It's not 'musieć' (must, have to), it's 'móc' (may, be able to, sometimes 'can'). Just for the record, the declension is here.
The more polite version, corresponding to 'could you', uses conditional. A quick look in the declension table, and we arrive at "Czy mógłbyś przynieść chleb i wino?" :)
And then of course there's plural 'you', so respectively 'możecie' and 'moglibyście'/'mogłybyście' (first one for masculine personal, the other for not masculine-personal).
Given how this website works and what method it uses, sometimes we have to be very strict in terms of grammar to make sure our learners know exactly what is what. Obviously if you were translating some real Polish text and translated it the way you mentioned that would indeed be a natural translation.

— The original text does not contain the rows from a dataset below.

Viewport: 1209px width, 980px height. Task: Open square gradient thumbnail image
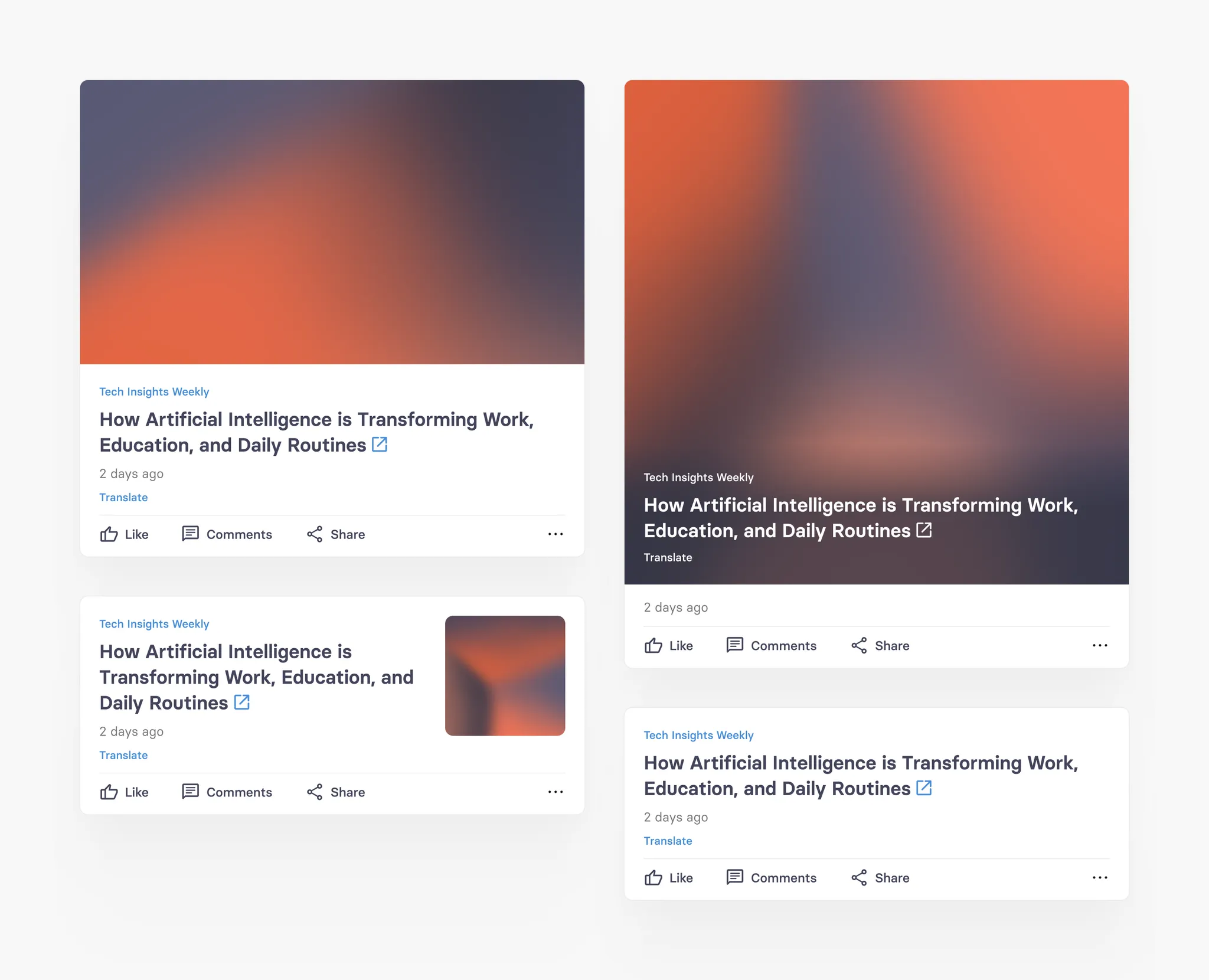tap(505, 676)
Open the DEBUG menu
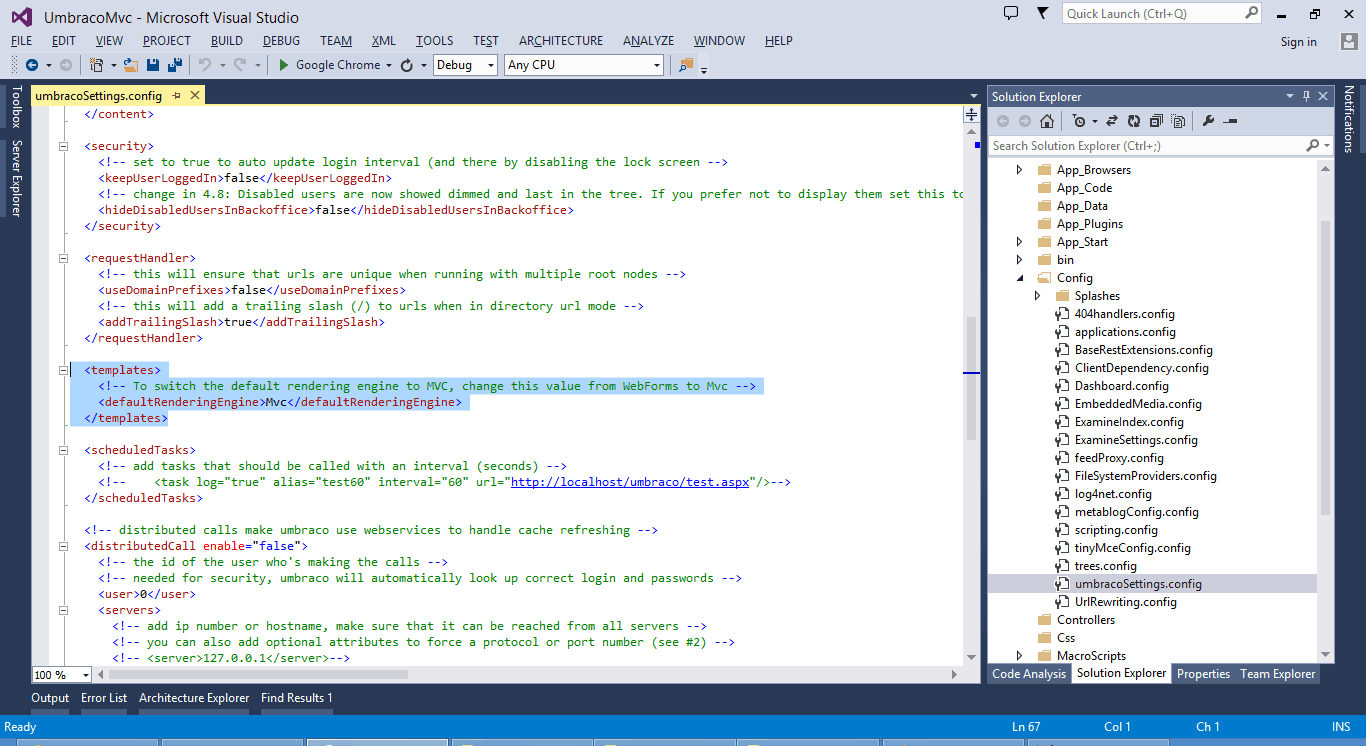1366x746 pixels. tap(281, 41)
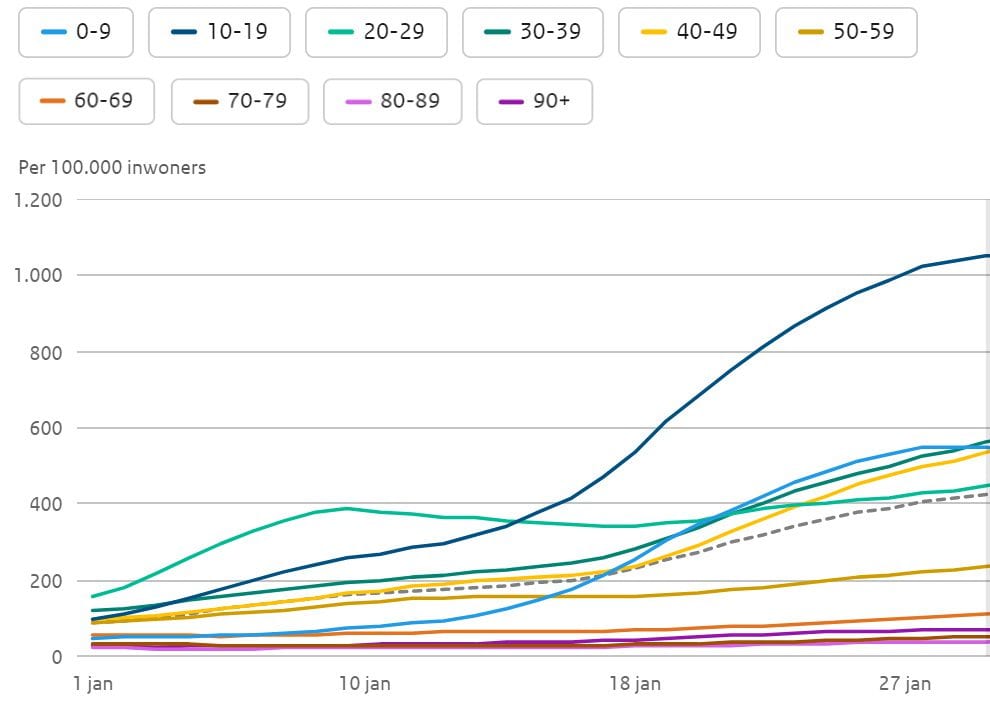Hide the 20-29 age group series
Screen dimensions: 990x713
pos(376,32)
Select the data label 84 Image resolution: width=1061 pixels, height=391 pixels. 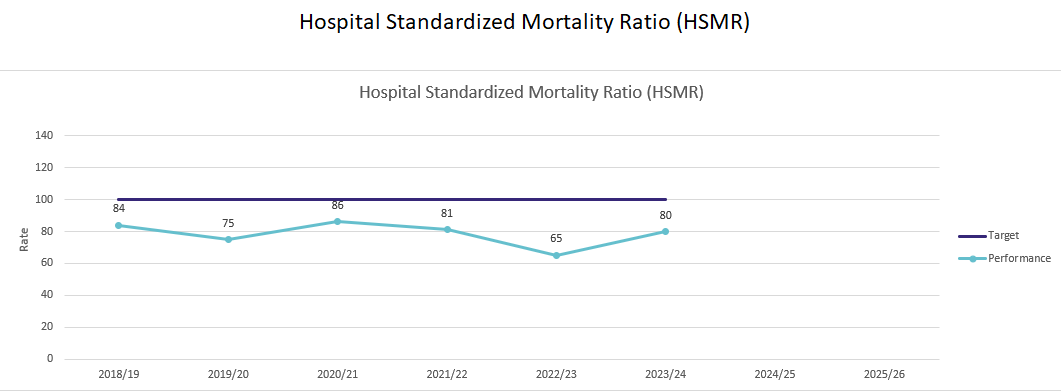(x=118, y=208)
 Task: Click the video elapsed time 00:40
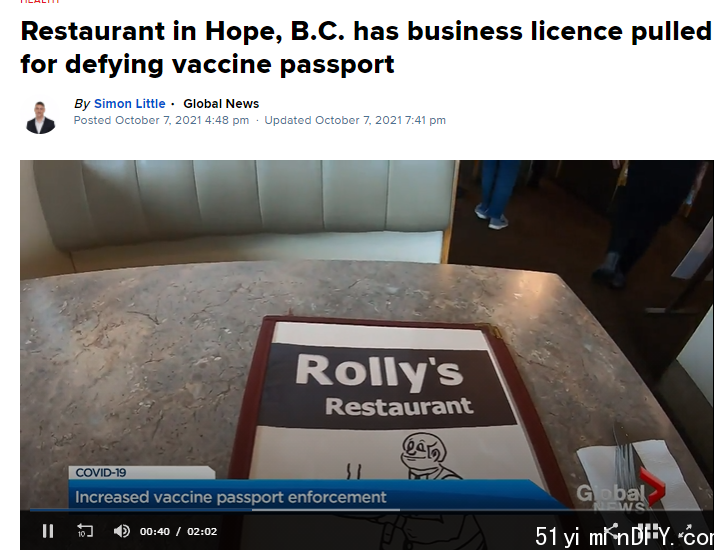click(155, 531)
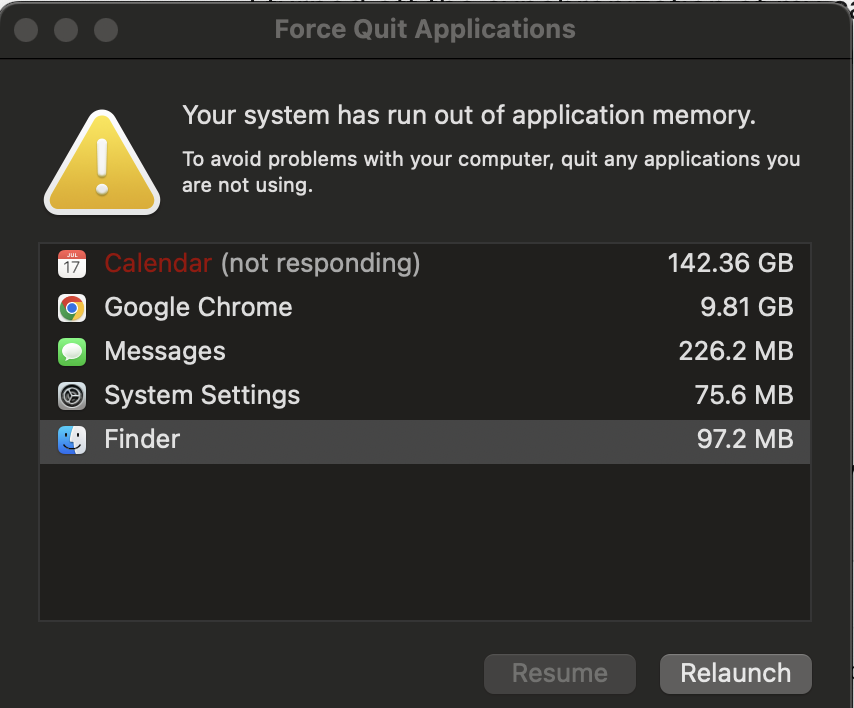Click Chrome's 9.81 GB memory value
Viewport: 854px width, 708px height.
pos(746,308)
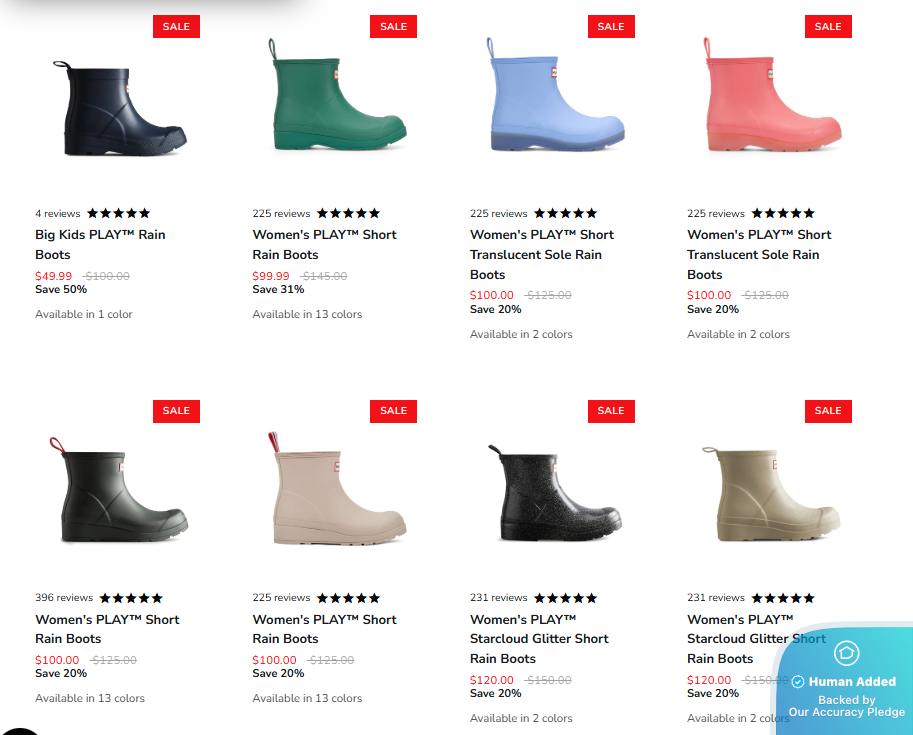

No, I'm Polish and I've spent my entire life here. My English is pretty good, I believe, but it's definitely not native-like. We have natives helping us decide in some cases, so unless the answer is totally obvious, usually my comment is written after a consultation.
Actually now we very often do accept "some". English seems to use it a lot more often than Polish uses "trochę". Some things simply change with time and things about our policy that I wrote months ago may not be true anymore.
So as for your longest comment: yeah, now we do not have anything against "some" anymore. "any" is also usually accepted if it makes sense on its own in English. It's just that our database is quite big and not every sentence has been edited yet. Added "some" here.
Thank you for your reply, dziękuje. Honestly, I have no idea how Duolingo works inside. When I lose virtual hearts in the app in such cases as I've described, it almost hurts. I hope the more people drill through the course and provide their feedback, the more of fun it can become, provided there is also a technical team on the other side to make it perfect.